Greek life writ large has drawn criticism nationally for lacking inclusivity, perpetuating insensitivity and contributing to rape culture on college campuses. Last week, Tufts’ four Greek councils (the Inter-Greek Council, Multicultural Greek Council, Inter-Fraternity Council and Panhellenic Council) refuted this reputation with a letter to fraternity and sorority leaders, urging the Greek community to take a united stance against offensive and dangerous behavior this Halloween weekend. Some have mistakenly attributed the letter to the administration, but this was no top-down edict imposed on the student body. This was circulated to students, by students, of their own volition. The letter not only cautioned members against racist, insensitive and appropriative costumes, but also urged partygoers to take steps to mitigate incidents of sexual assault and dangerous levels of alcohol consumption.

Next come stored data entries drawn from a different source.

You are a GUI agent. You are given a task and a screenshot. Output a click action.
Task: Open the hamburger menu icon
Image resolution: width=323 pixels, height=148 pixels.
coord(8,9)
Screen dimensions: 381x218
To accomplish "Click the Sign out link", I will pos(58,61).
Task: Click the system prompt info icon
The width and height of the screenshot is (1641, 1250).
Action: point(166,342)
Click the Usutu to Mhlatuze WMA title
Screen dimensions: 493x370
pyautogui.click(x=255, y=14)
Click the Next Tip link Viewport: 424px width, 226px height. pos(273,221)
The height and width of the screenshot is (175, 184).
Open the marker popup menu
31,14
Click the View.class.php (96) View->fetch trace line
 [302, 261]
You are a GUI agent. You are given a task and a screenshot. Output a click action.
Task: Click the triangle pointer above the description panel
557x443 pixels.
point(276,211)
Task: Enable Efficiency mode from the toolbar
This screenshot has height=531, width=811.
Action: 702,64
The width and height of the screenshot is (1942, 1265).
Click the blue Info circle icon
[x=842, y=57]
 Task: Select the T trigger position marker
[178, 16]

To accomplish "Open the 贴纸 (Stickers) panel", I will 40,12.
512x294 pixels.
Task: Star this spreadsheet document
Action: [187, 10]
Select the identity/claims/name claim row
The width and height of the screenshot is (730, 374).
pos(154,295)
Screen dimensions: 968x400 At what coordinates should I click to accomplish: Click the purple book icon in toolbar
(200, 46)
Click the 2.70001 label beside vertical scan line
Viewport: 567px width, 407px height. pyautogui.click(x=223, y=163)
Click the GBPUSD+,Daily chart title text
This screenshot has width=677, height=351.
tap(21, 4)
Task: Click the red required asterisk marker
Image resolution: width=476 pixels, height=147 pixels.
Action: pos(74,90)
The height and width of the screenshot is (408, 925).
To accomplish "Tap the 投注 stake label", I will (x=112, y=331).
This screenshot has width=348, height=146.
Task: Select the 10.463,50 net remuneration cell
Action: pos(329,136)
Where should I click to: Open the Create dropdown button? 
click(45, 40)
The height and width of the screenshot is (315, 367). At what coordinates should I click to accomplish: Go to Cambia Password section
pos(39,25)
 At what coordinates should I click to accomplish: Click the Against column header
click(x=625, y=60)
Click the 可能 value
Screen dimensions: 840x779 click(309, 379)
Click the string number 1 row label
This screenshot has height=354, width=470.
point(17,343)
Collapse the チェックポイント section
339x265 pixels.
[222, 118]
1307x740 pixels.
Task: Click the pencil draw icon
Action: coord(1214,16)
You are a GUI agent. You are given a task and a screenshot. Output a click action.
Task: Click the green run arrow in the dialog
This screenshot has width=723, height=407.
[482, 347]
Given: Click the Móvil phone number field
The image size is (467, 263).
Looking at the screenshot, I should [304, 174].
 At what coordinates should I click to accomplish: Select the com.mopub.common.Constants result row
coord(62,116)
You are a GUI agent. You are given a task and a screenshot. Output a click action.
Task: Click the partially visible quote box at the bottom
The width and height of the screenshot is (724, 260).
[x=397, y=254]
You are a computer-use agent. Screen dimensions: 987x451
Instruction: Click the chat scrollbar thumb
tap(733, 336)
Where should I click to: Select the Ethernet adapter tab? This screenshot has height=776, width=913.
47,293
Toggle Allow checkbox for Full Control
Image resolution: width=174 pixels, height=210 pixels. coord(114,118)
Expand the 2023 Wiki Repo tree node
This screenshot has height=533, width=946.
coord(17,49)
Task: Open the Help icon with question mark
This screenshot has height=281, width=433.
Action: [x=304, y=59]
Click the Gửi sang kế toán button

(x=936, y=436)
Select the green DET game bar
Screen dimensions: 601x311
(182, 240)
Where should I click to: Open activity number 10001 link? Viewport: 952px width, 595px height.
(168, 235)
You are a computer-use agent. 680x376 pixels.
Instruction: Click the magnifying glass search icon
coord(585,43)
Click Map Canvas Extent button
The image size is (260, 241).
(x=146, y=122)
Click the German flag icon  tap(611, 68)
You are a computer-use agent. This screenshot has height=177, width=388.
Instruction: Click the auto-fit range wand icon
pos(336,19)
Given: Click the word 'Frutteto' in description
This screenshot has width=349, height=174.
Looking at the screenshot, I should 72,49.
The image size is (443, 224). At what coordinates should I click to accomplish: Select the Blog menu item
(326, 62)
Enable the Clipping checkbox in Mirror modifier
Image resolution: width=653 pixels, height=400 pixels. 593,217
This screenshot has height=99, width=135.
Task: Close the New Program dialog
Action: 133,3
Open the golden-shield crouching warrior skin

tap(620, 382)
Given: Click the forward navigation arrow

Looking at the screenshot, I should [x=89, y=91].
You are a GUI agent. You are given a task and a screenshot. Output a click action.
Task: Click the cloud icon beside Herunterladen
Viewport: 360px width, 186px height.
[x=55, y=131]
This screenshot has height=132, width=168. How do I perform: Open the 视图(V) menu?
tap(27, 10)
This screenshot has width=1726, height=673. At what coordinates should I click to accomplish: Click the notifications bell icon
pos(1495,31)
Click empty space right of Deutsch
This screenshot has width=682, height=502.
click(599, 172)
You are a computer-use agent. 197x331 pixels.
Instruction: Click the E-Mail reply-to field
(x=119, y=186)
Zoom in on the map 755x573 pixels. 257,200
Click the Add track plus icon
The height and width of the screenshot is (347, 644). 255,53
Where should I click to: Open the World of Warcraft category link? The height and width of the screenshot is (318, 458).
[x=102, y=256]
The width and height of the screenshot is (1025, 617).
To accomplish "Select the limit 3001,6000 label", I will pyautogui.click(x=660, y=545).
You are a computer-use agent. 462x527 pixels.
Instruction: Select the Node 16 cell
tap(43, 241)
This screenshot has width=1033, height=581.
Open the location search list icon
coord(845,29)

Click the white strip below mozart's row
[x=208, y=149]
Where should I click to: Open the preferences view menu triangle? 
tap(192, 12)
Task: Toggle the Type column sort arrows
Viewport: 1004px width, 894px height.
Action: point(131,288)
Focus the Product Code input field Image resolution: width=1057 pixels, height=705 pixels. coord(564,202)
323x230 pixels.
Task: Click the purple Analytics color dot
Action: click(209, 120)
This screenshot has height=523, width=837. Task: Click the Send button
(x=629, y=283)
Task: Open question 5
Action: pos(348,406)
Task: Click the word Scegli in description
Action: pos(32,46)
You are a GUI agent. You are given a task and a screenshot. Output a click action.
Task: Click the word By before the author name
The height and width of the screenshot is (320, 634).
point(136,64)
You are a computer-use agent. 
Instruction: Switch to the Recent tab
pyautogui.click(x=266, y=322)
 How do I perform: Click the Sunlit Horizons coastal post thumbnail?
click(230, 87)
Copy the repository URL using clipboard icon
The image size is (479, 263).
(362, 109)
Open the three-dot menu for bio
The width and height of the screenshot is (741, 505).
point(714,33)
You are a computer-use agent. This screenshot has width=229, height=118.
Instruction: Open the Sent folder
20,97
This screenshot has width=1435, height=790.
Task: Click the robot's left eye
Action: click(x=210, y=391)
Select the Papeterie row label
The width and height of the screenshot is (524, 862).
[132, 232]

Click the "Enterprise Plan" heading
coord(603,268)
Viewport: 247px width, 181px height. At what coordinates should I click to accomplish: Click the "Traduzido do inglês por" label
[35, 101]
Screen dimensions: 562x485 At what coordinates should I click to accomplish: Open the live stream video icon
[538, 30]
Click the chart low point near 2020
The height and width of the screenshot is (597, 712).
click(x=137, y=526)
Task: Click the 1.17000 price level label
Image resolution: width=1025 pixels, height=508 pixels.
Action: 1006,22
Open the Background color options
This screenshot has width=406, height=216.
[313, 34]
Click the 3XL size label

The administration and Greek organizations have already worked together to make parties safer by ensuring that leaders are trained in risk management practices and emergency procedures. The steps outlined in the recent letter display the commitment our Greek organizations have toward ensuring that all parts of Tufts culture — including our party culture — maintain the respect, safety and sensitivity that all students should be afforded.
Some have criticized the letter as evidence of “PC culture” dominating the discourse at Tufts, and have claimed that calling for sensitivity on Halloween is a curtailment of our freedoms of speech and expression. However, political correctness — at least in this instance — is about ensuring that when individuals are in the public sphere, they are aware of how their actions might impact others. Appropriating someone else’s culture, especially in a mocking or disrespectful way, is ignorant and callous. One’s desire to show off a costume should not come at the expense of another’s dignity.
Others point toward the letter’s affirmation that offensive, threatening or appropriative costumes may result in action taken by the Office of Equal Opportunity (OEO) and/or TUPD as evidence that the administration is systematically stripping students of their right to self-expression. But the letter’s statement is not a threat — it’s a reminder of the social contract we all accepted once we came to this university. The university’s Non-Discrimination Policy clearly states that all students are guaranteed the right to live and learn in a setting that is free from discrimination and harassment, and it is the university’s responsibility to uphold and protect this tenet. Anytime a student makes another student feel threatened or unsafe, the offending student is liable for an OEO or TUPD investigation. That is our university’s policy on all days – not just Halloween. The fact of the matter is that Halloween inherently invites more opportunities to intimidate other students or make them feel uncomfortable or attacked, but that does not mean that inappropriate and offensive behavior suddenly becomes acceptable on our campus.
The administration is not claiming that a student will be arrested for an offensive costume. The letter is clear that action will only be taken in cases in which a student makes others feel unsafe or acts in an offensive or discriminatory way; these instances will be evaluated based on the impact that the actions have on others. Some believe this type of administrative action is too subjective and is thus an abusive policy. While it is undoubtedly subjective, that does not make the policy abusive or ineffective. Instances of discrimination and harassment vary case-by-case to such a degree that they cannot possibly be encapsulated by a policy that is rigid in its definition of what constitutes an infraction. Policies like these are broad by their very nature. Moreover, the process by which the OEO investigations occur leaves multiple steps for appeal. There’s no evidence that the OEO panel is punishing students in overly-harsh ways that are stifling expression. Rather, they are working to ensure safety, inclusivity and respect for everyone on our campus.
The letter sent out by the Greek councils has caused quite a stir in the Tufts community. Ultimately, the steps outlined in the letter will make this Halloween weekend more inclusive and more safe for all Tufts students. And, if that means that someone will have to buy a new costume to replace something wildly offensive that might cause other students to feel unsafe or unwelcome, then that will be money well spent.